✕Kundenstamm und Beratungsvolumen nicht quantifizieren. „Betreuung von Privatkunden“ ist zu vage – nenne die Anzahl der Kunden und das verwaltete Volumen.
✕Keine Differenzierung nach Beratungsfeldern. Anlageberatung, Baufinanzierung und Kontoservice sind völlig unterschiedliche Kompetenzen – zeige klar, wo Deine Stärken liegen.
✕Regulatorische Sachkundenachweise vergessen. WpHG-Sachkunde, §34f und §34d GewO sind Pflichtqualifikationen – sie müssen im Lebenslauf sichtbar sein.

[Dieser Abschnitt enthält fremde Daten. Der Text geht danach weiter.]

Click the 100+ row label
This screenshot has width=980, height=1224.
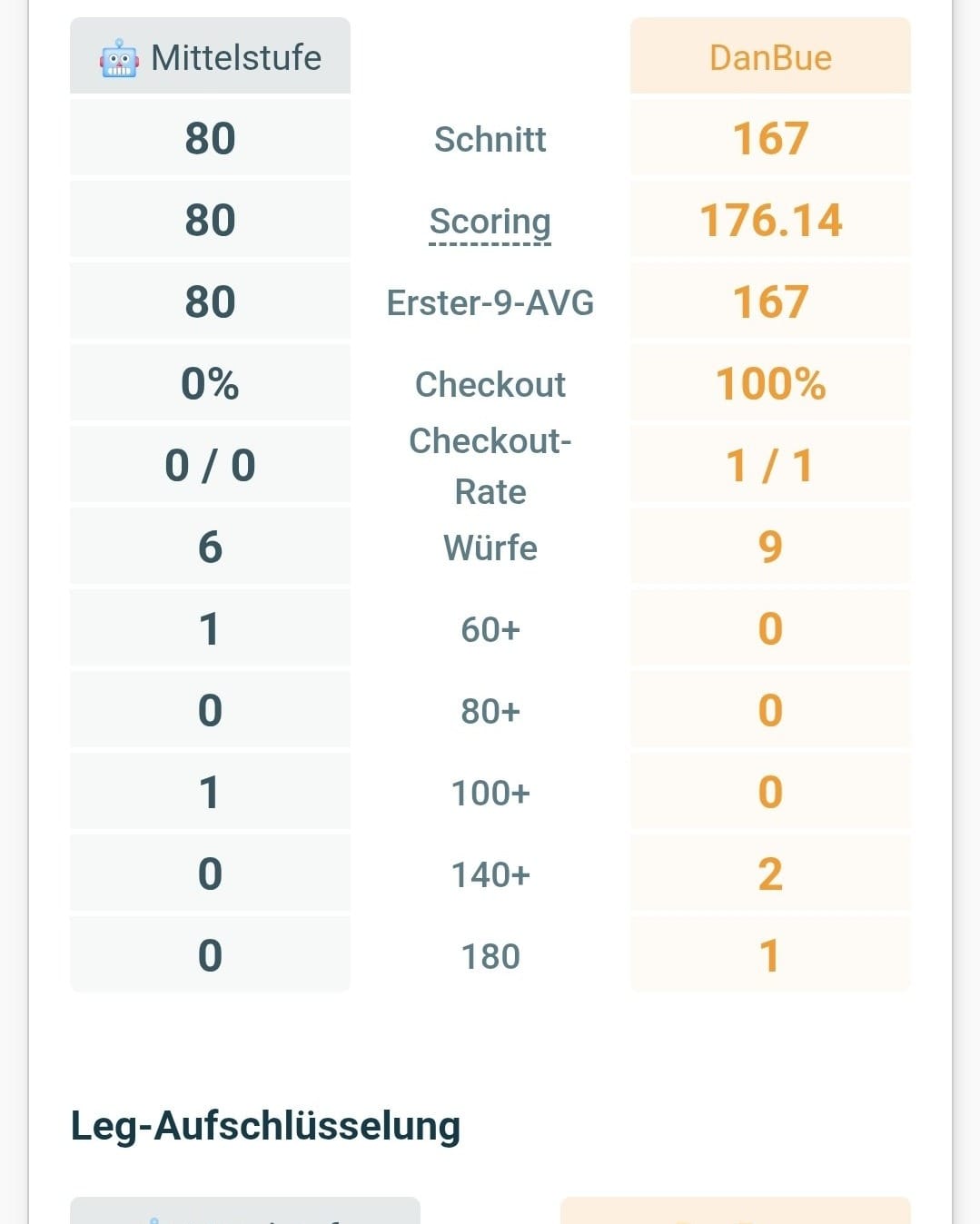point(490,793)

✕Kernbanksysteme nicht benennen. OSPlus, agree21 oder Avaloq sind für Recruiter entscheidende Filterbegriffe – nenne das System, mit dem Du täglich arbeitest.
✕Vertriebserfolge ohne Vergleichswerte darstellen. „120 % Zielerreichung“ oder „Top 10 % im Filialverbund“ wirken deutlich stärker als isolierte Zahlen ohne Kontext.
✕Die Bankfachwirt-Weiterbildung unter „Sonstiges“ verstecken. Diese Qualifikation ist ein echtes Karriere-Upgrade und verdient einen prominenten Platz im Bildungs- oder Zertifikatebereich.